| EXERCISE BRIEF |
Rewrite every entry below, substituting "What is the position of" for each occurrence of "Where is" and leaving everything else unchanged.

| DATA EXTRACTS |
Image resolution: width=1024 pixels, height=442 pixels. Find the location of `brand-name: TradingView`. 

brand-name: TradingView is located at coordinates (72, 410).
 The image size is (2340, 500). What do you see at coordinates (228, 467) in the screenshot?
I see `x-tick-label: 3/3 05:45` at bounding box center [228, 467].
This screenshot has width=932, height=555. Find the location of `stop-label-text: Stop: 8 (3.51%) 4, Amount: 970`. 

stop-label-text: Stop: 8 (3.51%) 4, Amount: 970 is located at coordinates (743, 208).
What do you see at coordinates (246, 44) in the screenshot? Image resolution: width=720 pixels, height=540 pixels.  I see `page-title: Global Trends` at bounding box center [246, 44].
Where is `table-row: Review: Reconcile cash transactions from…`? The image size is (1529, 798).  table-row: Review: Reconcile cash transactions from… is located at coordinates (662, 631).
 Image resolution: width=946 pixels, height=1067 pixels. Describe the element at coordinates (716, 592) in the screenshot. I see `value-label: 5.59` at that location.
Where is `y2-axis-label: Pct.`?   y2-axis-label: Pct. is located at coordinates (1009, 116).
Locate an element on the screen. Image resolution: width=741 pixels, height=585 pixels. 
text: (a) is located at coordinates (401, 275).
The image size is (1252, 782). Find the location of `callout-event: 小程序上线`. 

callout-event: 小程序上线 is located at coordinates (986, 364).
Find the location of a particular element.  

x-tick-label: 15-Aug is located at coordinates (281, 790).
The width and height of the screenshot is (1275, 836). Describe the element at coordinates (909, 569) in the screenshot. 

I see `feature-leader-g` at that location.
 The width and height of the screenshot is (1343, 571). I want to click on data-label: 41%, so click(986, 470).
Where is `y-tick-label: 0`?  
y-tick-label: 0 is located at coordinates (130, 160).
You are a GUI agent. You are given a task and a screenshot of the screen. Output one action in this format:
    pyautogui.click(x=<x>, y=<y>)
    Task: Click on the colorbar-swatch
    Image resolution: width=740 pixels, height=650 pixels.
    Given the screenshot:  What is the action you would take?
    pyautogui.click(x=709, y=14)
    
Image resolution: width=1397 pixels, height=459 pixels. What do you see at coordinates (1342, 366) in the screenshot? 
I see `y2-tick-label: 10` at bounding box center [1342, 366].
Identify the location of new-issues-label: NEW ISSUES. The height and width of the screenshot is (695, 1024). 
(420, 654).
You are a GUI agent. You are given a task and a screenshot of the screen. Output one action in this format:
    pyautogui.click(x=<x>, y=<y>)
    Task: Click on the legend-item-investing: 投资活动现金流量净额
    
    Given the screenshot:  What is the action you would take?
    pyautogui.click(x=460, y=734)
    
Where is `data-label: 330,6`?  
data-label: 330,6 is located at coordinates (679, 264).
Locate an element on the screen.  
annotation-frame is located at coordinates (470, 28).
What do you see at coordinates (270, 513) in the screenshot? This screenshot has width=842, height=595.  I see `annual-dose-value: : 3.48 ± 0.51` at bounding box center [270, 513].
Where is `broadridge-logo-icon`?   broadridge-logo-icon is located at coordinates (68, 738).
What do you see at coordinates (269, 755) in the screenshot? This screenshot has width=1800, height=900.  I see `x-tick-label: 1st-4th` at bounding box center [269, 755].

| EXERCISE SOLUTION |
Image resolution: width=1024 pixels, height=442 pixels. Find the location of `brand-name: TradingView`. 

brand-name: TradingView is located at coordinates (72, 410).
 The image size is (2340, 500). What do you see at coordinates (228, 467) in the screenshot?
I see `x-tick-label: 3/3 05:45` at bounding box center [228, 467].
This screenshot has width=932, height=555. Find the location of `stop-label-text: Stop: 8 (3.51%) 4, Amount: 970`. 

stop-label-text: Stop: 8 (3.51%) 4, Amount: 970 is located at coordinates (743, 208).
What do you see at coordinates (246, 44) in the screenshot? Image resolution: width=720 pixels, height=540 pixels.  I see `page-title: Global Trends` at bounding box center [246, 44].
What is the position of `table-row: Review: Reconcile cash transactions from…`? The image size is (1529, 798).  table-row: Review: Reconcile cash transactions from… is located at coordinates (662, 631).
 Image resolution: width=946 pixels, height=1067 pixels. Describe the element at coordinates (716, 592) in the screenshot. I see `value-label: 5.59` at that location.
What is the position of `y2-axis-label: Pct.`?   y2-axis-label: Pct. is located at coordinates (1009, 116).
Locate an element on the screen. Image resolution: width=741 pixels, height=585 pixels. 
text: (a) is located at coordinates (401, 275).
The image size is (1252, 782). Find the location of `callout-event: 小程序上线`. 

callout-event: 小程序上线 is located at coordinates (986, 364).
Find the location of a particular element.  

x-tick-label: 15-Aug is located at coordinates (281, 790).
The width and height of the screenshot is (1275, 836). Describe the element at coordinates (909, 569) in the screenshot. 

I see `feature-leader-g` at that location.
 The width and height of the screenshot is (1343, 571). I want to click on data-label: 41%, so click(986, 470).
What is the position of `y-tick-label: 0`?  
y-tick-label: 0 is located at coordinates (130, 160).
You are a GUI agent. You are given a task and a screenshot of the screen. Output one action in this format:
    pyautogui.click(x=<x>, y=<y>)
    Task: Click on the colorbar-swatch
    Image resolution: width=740 pixels, height=650 pixels.
    Given the screenshot:  What is the action you would take?
    pyautogui.click(x=709, y=14)
    
Image resolution: width=1397 pixels, height=459 pixels. What do you see at coordinates (1342, 366) in the screenshot? 
I see `y2-tick-label: 10` at bounding box center [1342, 366].
Identify the location of new-issues-label: NEW ISSUES. The height and width of the screenshot is (695, 1024). 
(420, 654).
You are a GUI agent. You are given a task and a screenshot of the screen. Output one action in this format:
    pyautogui.click(x=<x>, y=<y>)
    Task: Click on the legend-item-investing: 投资活动现金流量净额
    
    Given the screenshot:  What is the action you would take?
    pyautogui.click(x=460, y=734)
    
What is the position of `data-label: 330,6`?  
data-label: 330,6 is located at coordinates (679, 264).
Locate an element on the screen.  
annotation-frame is located at coordinates (470, 28).
What do you see at coordinates (270, 513) in the screenshot? This screenshot has width=842, height=595.  I see `annual-dose-value: : 3.48 ± 0.51` at bounding box center [270, 513].
What is the position of `broadridge-logo-icon`?   broadridge-logo-icon is located at coordinates (68, 738).
What do you see at coordinates (269, 755) in the screenshot? This screenshot has width=1800, height=900.  I see `x-tick-label: 1st-4th` at bounding box center [269, 755].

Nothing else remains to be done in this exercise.